▶ [What is expected]
I need an exact copy of the lines from the one containing "Task: Click the word" through the end of the records, without any pictures.

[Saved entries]
####################

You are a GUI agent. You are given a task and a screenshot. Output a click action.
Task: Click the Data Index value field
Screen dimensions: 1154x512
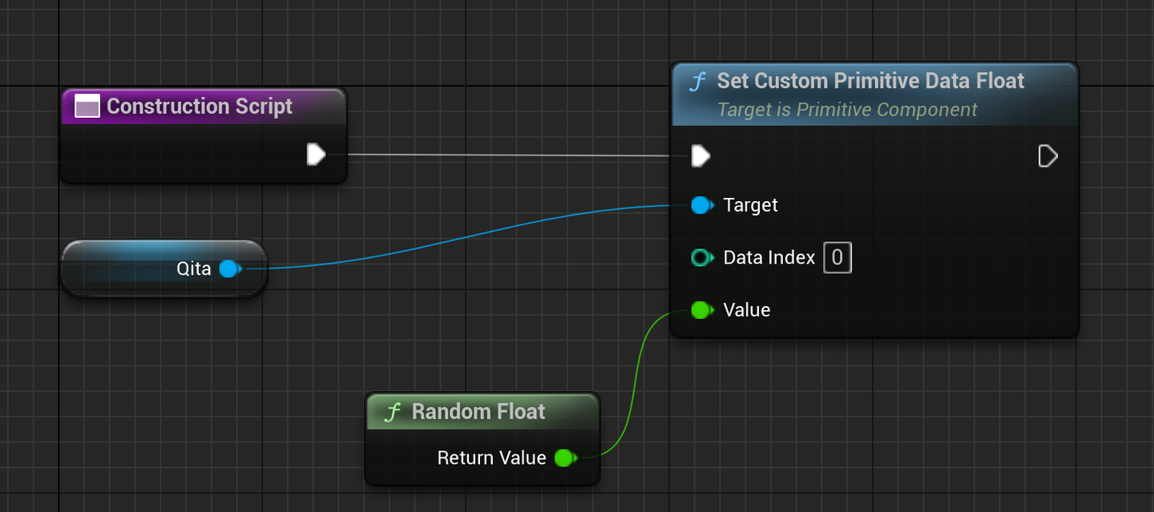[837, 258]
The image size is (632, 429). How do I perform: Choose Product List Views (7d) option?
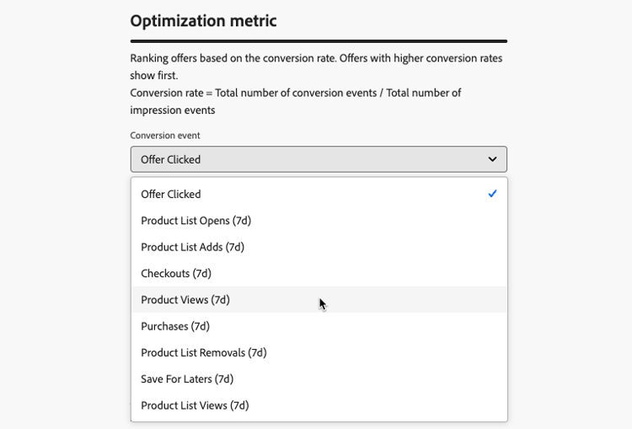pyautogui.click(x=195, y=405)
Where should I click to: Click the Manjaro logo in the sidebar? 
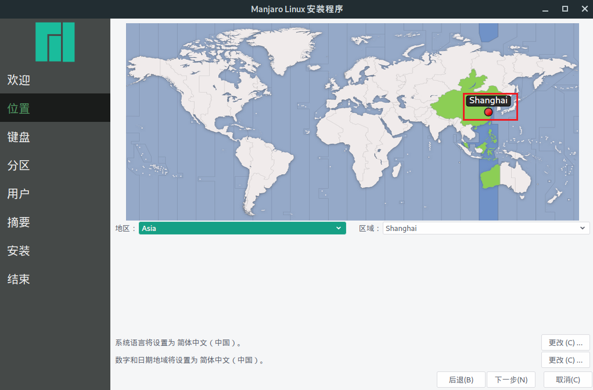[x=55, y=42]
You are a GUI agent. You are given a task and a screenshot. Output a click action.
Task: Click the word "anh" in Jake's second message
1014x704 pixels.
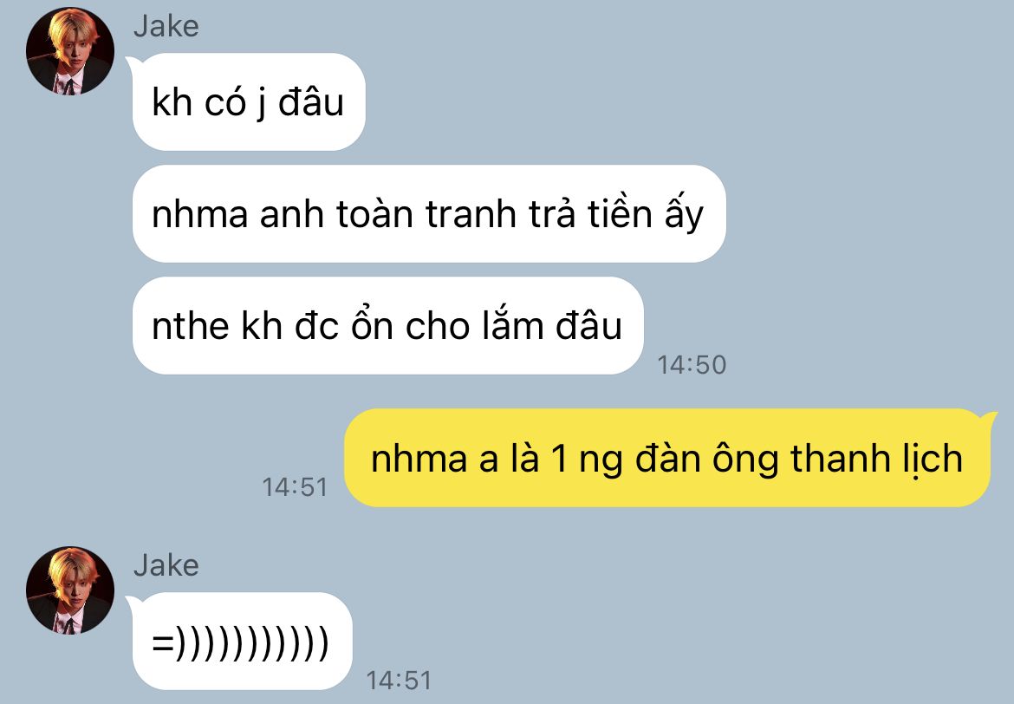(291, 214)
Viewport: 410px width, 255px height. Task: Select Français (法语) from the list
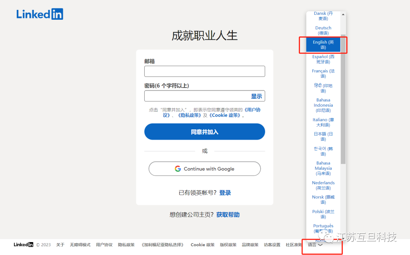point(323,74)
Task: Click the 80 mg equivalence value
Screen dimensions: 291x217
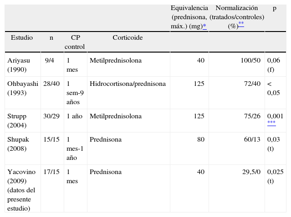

####################

▶ [Response]
Task: Click the word "anh" in Jake's second message
1014x704 pixels.
(291, 214)
Viewport: 410px width, 255px height. Task: Select Français (法语) from the list
point(323,74)
Task: Click the 80 mg equivalence value
Screen dimensions: 291x217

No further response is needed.